The promotion of personal convenience and pleasure at the expense of oppression or violence to others began to seem a practical definition for "sin."

Rudy and Hellanback were in a storybook house, surrounded by fruit trees, on the Bethlehem road at the south edge of Jerusalem. Rudy's wife, Rachel, bustled about tidying up in anticipation of moving into their first home.

"It is in the government's interest to have these homes occupied." Rudy was explaining the reasonable terms he'd gotten on the house.

"How did the government come to own this house?" Hellanback asked.

"After the War of Independence many Palestinians fled this country. They left their homes behind. Of course, I am taking a chance. If the people who owned this house ever return I will have to return it to them."

Rudy had a separate-but-equal-by-necessity sort of philosophy about life.

"Hitler's holocaust is my reality. It was the fulfillment of Theodor Herzel's prophesy. Unless we are separate we'll be destroyed," Rudy claimed.

"You'll be destroyed?" Hellanback saw it differently. "God's been especially taking care of the Jews. Never more than a tiny fraction of the human race, yet probably 20% of the names in an encyclopedia are Jewish.

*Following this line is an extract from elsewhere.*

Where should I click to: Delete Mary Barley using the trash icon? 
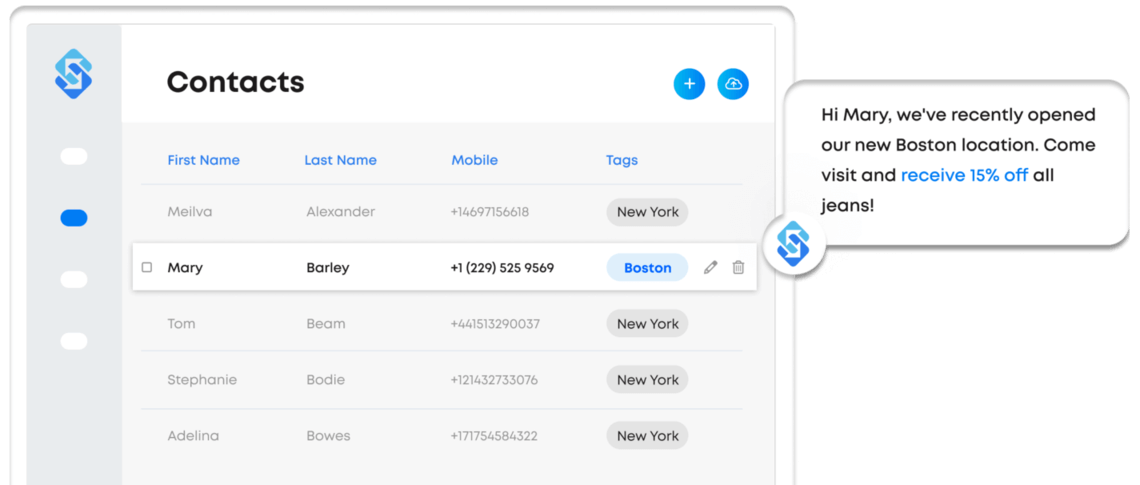coord(738,268)
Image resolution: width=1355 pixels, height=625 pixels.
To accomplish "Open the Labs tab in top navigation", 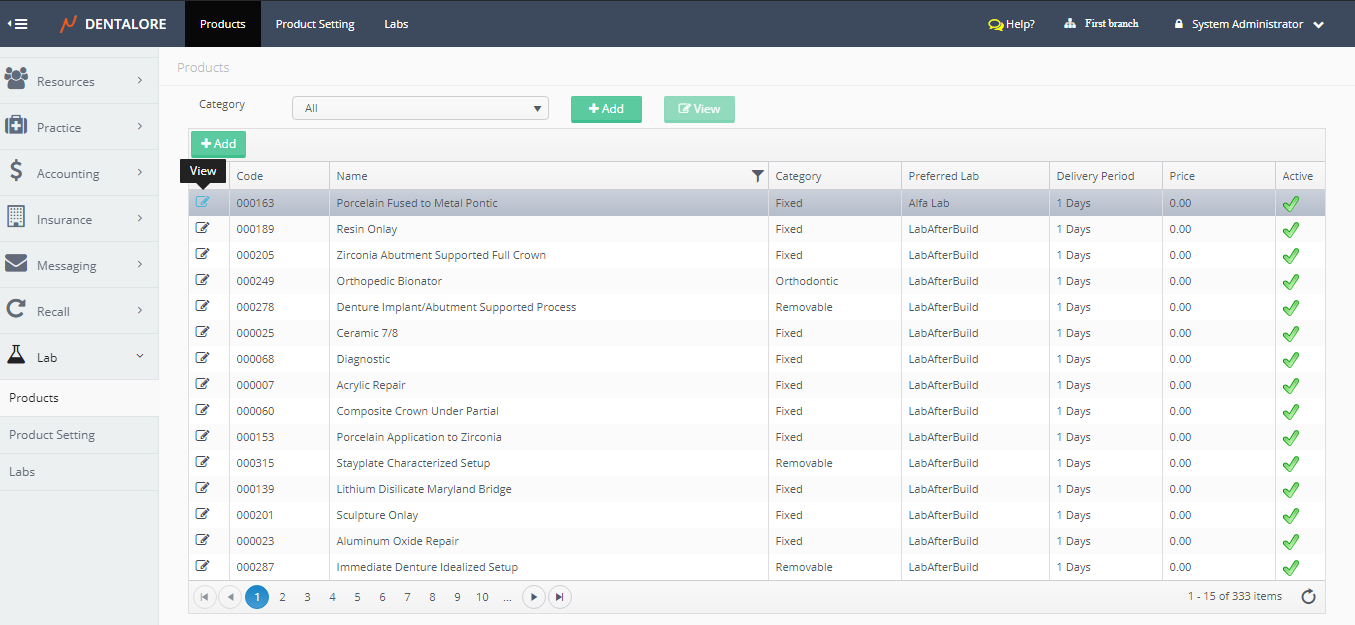I will click(396, 24).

Jews have maintained their cultural identity long after the language and customs of more empires than Babylon, Egypt, Greece, and Rome are long forgotten and the Third Reich is history. Suddenly, after 2,000 years of prospering, not without pain but certainly without a homeland, 'national security' has become the god of zion."

"History proves we cannot co-exist within hostile nations. Our only hope lies in our own land," Rudy persisted.

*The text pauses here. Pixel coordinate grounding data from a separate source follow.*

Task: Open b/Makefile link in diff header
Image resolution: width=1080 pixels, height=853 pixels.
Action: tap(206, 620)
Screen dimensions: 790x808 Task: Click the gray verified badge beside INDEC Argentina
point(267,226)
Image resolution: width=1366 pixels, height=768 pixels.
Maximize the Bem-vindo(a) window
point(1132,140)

"I believe that the Jews were chosen by God." Hellanback said. "Chosen to be a living example of God's will. Moses told the people that the Law would be either a blessing or a curse. I think the essence of Moses' advice to the Children of Israel was be kind to widows, orphans, and strangers, those easiest to prey upon. Had the children followed Moses' advice they'd have been a living example of God's choice. Instead, I sometimes think, the Jews have preferred to look at 'chosen' as 'better,' and build their ghettos with their own hands. I believe that might explain why God has allowed them to see such tribulation."

"I don't believe in God," Rudy said flatly.

"You don't believe in God?" Hellanback was shocked. "What makes Abraham different except for his covenant with God? What is a Jew except for a belief in the God of Abraham?"

Rudy couldn't say exactly, but thought it had something to do with race.